__Provided entries__.

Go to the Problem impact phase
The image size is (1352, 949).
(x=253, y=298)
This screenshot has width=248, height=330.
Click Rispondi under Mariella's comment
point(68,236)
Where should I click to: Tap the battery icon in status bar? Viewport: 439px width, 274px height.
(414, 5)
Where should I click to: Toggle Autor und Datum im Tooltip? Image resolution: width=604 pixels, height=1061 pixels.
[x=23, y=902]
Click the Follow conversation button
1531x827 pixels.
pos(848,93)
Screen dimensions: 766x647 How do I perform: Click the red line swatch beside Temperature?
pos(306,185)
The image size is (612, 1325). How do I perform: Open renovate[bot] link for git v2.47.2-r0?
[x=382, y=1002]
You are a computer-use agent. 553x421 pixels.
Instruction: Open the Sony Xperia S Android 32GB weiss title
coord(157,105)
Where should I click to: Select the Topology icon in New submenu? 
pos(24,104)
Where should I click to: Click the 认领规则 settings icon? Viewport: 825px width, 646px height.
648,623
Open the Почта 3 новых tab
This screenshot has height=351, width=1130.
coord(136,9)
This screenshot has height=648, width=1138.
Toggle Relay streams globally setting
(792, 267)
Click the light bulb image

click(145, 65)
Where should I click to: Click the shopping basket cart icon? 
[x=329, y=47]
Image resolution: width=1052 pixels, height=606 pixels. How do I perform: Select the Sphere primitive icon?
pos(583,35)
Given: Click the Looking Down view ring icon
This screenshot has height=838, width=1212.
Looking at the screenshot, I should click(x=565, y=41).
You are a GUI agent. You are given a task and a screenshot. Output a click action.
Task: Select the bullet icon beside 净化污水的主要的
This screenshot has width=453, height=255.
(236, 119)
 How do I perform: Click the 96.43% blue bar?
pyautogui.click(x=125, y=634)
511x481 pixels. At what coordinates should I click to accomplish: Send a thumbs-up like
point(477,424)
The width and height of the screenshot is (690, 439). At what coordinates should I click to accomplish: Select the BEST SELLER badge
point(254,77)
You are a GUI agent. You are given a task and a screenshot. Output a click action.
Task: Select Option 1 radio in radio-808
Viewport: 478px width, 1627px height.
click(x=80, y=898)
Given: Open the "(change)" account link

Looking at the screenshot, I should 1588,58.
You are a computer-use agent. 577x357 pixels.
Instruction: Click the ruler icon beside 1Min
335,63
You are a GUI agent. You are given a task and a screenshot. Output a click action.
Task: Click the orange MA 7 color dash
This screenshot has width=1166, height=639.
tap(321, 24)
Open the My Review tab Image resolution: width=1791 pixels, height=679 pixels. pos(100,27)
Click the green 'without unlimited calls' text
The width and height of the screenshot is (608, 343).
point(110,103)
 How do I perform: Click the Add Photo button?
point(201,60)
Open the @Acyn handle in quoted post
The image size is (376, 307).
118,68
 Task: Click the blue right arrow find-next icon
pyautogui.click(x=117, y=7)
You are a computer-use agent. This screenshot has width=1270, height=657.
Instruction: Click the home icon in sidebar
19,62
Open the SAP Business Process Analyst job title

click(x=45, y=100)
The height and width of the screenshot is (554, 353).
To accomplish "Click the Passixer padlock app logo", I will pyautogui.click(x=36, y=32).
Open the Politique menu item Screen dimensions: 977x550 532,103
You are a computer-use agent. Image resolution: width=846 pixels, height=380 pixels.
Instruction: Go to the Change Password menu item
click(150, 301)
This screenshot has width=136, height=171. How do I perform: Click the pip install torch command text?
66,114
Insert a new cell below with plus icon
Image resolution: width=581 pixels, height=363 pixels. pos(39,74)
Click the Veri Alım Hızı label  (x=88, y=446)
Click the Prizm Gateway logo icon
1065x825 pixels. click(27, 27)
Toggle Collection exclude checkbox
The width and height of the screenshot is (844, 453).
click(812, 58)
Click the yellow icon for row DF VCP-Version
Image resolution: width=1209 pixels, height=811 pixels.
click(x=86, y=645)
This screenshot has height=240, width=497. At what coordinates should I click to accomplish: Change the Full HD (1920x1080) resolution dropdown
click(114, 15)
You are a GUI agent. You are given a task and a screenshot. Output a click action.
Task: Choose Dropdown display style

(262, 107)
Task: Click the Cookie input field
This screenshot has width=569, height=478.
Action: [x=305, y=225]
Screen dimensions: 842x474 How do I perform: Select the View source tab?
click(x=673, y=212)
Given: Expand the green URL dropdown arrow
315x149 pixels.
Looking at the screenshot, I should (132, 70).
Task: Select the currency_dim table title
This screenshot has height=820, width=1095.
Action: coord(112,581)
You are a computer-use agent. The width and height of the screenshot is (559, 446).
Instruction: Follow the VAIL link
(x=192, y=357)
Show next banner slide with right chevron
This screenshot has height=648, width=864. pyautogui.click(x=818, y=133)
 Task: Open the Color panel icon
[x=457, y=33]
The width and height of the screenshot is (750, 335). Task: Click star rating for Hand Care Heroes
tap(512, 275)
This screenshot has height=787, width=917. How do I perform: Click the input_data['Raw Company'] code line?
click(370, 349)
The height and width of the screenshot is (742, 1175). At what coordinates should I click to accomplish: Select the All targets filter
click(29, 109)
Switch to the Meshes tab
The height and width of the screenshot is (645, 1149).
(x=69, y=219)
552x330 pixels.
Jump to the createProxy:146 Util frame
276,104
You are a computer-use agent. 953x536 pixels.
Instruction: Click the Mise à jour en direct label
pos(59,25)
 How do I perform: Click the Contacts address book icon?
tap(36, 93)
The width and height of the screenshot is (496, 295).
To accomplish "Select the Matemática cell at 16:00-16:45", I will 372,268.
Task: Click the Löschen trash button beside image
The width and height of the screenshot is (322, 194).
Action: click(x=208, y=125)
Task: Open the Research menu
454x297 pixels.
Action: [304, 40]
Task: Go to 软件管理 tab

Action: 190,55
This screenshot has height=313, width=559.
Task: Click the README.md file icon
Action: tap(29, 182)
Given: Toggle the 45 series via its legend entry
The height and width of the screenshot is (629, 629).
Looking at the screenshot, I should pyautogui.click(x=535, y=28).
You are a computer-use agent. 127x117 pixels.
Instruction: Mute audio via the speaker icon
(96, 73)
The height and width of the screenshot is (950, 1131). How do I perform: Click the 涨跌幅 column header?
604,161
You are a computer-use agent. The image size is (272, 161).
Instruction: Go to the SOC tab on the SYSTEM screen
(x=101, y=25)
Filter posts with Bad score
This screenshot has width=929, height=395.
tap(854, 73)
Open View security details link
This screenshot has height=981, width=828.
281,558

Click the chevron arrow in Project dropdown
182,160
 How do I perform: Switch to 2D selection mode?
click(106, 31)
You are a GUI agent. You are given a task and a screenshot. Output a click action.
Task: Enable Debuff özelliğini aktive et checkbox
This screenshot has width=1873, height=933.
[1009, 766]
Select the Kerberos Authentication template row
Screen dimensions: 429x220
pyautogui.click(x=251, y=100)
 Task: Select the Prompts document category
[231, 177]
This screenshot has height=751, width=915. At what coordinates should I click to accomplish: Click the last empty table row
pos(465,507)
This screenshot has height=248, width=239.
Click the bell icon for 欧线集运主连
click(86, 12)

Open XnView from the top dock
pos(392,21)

__Problem to solve__. Each line of the records should be transcribed without change.

__The completed task__.
Go to the Problem impact phase
The image size is (1352, 949).
(x=253, y=298)
This screenshot has width=248, height=330.
Click Rispondi under Mariella's comment
point(68,236)
Where should I click to: Tap the battery icon in status bar? Viewport: 439px width, 274px height.
(414, 5)
Where should I click to: Toggle Autor und Datum im Tooltip? Image resolution: width=604 pixels, height=1061 pixels.
[x=23, y=902]
Click the Follow conversation button
1531x827 pixels.
pos(848,93)
Screen dimensions: 766x647 How do I perform: Click the red line swatch beside Temperature?
pos(306,185)
The image size is (612, 1325). How do I perform: Open renovate[bot] link for git v2.47.2-r0?
[x=382, y=1002]
You are a computer-use agent. 553x421 pixels.
Instruction: Open the Sony Xperia S Android 32GB weiss title
coord(157,105)
Where should I click to: Select the Topology icon in New submenu? 
pos(24,104)
Where should I click to: Click the 认领规则 settings icon? Viewport: 825px width, 646px height.
648,623
Open the Почта 3 новых tab
This screenshot has height=351, width=1130.
coord(136,9)
This screenshot has height=648, width=1138.
Toggle Relay streams globally setting
(792, 267)
Click the light bulb image

click(145, 65)
Where should I click to: Click the shopping basket cart icon? 
[x=329, y=47]
Image resolution: width=1052 pixels, height=606 pixels. How do I perform: Select the Sphere primitive icon?
pos(583,35)
Given: Click the Looking Down view ring icon
This screenshot has height=838, width=1212.
Looking at the screenshot, I should click(x=565, y=41).
You are a GUI agent. You are given a task and a screenshot. Output a click action.
Task: Select the bullet icon beside 净化污水的主要的
This screenshot has width=453, height=255.
(236, 119)
 How do I perform: Click the 96.43% blue bar?
pyautogui.click(x=125, y=634)
511x481 pixels. At what coordinates should I click to accomplish: Send a thumbs-up like
point(477,424)
The width and height of the screenshot is (690, 439). At what coordinates should I click to accomplish: Select the BEST SELLER badge
point(254,77)
You are a GUI agent. You are given a task and a screenshot. Output a click action.
Task: Select Option 1 radio in radio-808
Viewport: 478px width, 1627px height.
click(x=80, y=898)
Given: Open the "(change)" account link

Looking at the screenshot, I should 1588,58.
You are a computer-use agent. 577x357 pixels.
Instruction: Click the ruler icon beside 1Min
335,63
You are a GUI agent. You are given a task and a screenshot. Output a click action.
Task: Click the orange MA 7 color dash
This screenshot has width=1166, height=639.
tap(321, 24)
Open the My Review tab Image resolution: width=1791 pixels, height=679 pixels. pos(100,27)
Click the green 'without unlimited calls' text
The width and height of the screenshot is (608, 343).
point(110,103)
 How do I perform: Click the Add Photo button?
point(201,60)
Open the @Acyn handle in quoted post
The image size is (376, 307).
118,68
 Task: Click the blue right arrow find-next icon
pyautogui.click(x=117, y=7)
You are a computer-use agent. This screenshot has width=1270, height=657.
Instruction: Click the home icon in sidebar
19,62
Open the SAP Business Process Analyst job title

click(x=45, y=100)
The height and width of the screenshot is (554, 353).
To accomplish "Click the Passixer padlock app logo", I will pyautogui.click(x=36, y=32).
Open the Politique menu item Screen dimensions: 977x550 532,103
You are a computer-use agent. Image resolution: width=846 pixels, height=380 pixels.
Instruction: Go to the Change Password menu item
click(150, 301)
This screenshot has width=136, height=171. How do I perform: Click the pip install torch command text?
66,114
Insert a new cell below with plus icon
Image resolution: width=581 pixels, height=363 pixels. pos(39,74)
Click the Veri Alım Hızı label  (x=88, y=446)
Click the Prizm Gateway logo icon
1065x825 pixels. click(27, 27)
Toggle Collection exclude checkbox
The width and height of the screenshot is (844, 453).
click(812, 58)
Click the yellow icon for row DF VCP-Version
Image resolution: width=1209 pixels, height=811 pixels.
click(x=86, y=645)
This screenshot has height=240, width=497. At what coordinates should I click to accomplish: Change the Full HD (1920x1080) resolution dropdown
click(114, 15)
You are a GUI agent. You are given a task and a screenshot. Output a click action.
Task: Choose Dropdown display style

(262, 107)
Task: Click the Cookie input field
This screenshot has width=569, height=478.
Action: [x=305, y=225]
Screen dimensions: 842x474 How do I perform: Select the View source tab?
click(x=673, y=212)
Given: Expand the green URL dropdown arrow
315x149 pixels.
Looking at the screenshot, I should (132, 70).
Task: Select the currency_dim table title
This screenshot has height=820, width=1095.
Action: coord(112,581)
You are a computer-use agent. The width and height of the screenshot is (559, 446).
Instruction: Follow the VAIL link
(x=192, y=357)
Show next banner slide with right chevron
This screenshot has height=648, width=864. pyautogui.click(x=818, y=133)
 Task: Open the Color panel icon
[x=457, y=33]
The width and height of the screenshot is (750, 335). Task: Click star rating for Hand Care Heroes
tap(512, 275)
This screenshot has height=787, width=917. How do I perform: Click the input_data['Raw Company'] code line?
click(370, 349)
The height and width of the screenshot is (742, 1175). At what coordinates should I click to accomplish: Select the All targets filter
click(29, 109)
Switch to the Meshes tab
The height and width of the screenshot is (645, 1149).
(x=69, y=219)
552x330 pixels.
Jump to the createProxy:146 Util frame
276,104
You are a computer-use agent. 953x536 pixels.
Instruction: Click the Mise à jour en direct label
pos(59,25)
 How do I perform: Click the Contacts address book icon?
tap(36, 93)
The width and height of the screenshot is (496, 295).
To accomplish "Select the Matemática cell at 16:00-16:45", I will 372,268.
Task: Click the Löschen trash button beside image
The width and height of the screenshot is (322, 194).
Action: click(x=208, y=125)
Task: Open the Research menu
454x297 pixels.
Action: [304, 40]
Task: Go to 软件管理 tab

Action: 190,55
This screenshot has height=313, width=559.
Task: Click the README.md file icon
Action: tap(29, 182)
Given: Toggle the 45 series via its legend entry
The height and width of the screenshot is (629, 629).
Looking at the screenshot, I should pyautogui.click(x=535, y=28).
You are a computer-use agent. 127x117 pixels.
Instruction: Mute audio via the speaker icon
(96, 73)
The height and width of the screenshot is (950, 1131). How do I perform: Click the 涨跌幅 column header?
604,161
You are a computer-use agent. The image size is (272, 161).
Instruction: Go to the SOC tab on the SYSTEM screen
(x=101, y=25)
Filter posts with Bad score
This screenshot has width=929, height=395.
tap(854, 73)
Open View security details link
This screenshot has height=981, width=828.
281,558

Click the chevron arrow in Project dropdown
182,160
 How do I perform: Switch to 2D selection mode?
click(106, 31)
You are a GUI agent. You are given a task and a screenshot. Output a click action.
Task: Enable Debuff özelliğini aktive et checkbox
This screenshot has width=1873, height=933.
[1009, 766]
Select the Kerberos Authentication template row
Screen dimensions: 429x220
pyautogui.click(x=251, y=100)
 Task: Select the Prompts document category
[231, 177]
This screenshot has height=751, width=915. At what coordinates should I click to accomplish: Click the last empty table row
pos(465,507)
This screenshot has height=248, width=239.
Click the bell icon for 欧线集运主连
click(86, 12)

Open XnView from the top dock
pos(392,21)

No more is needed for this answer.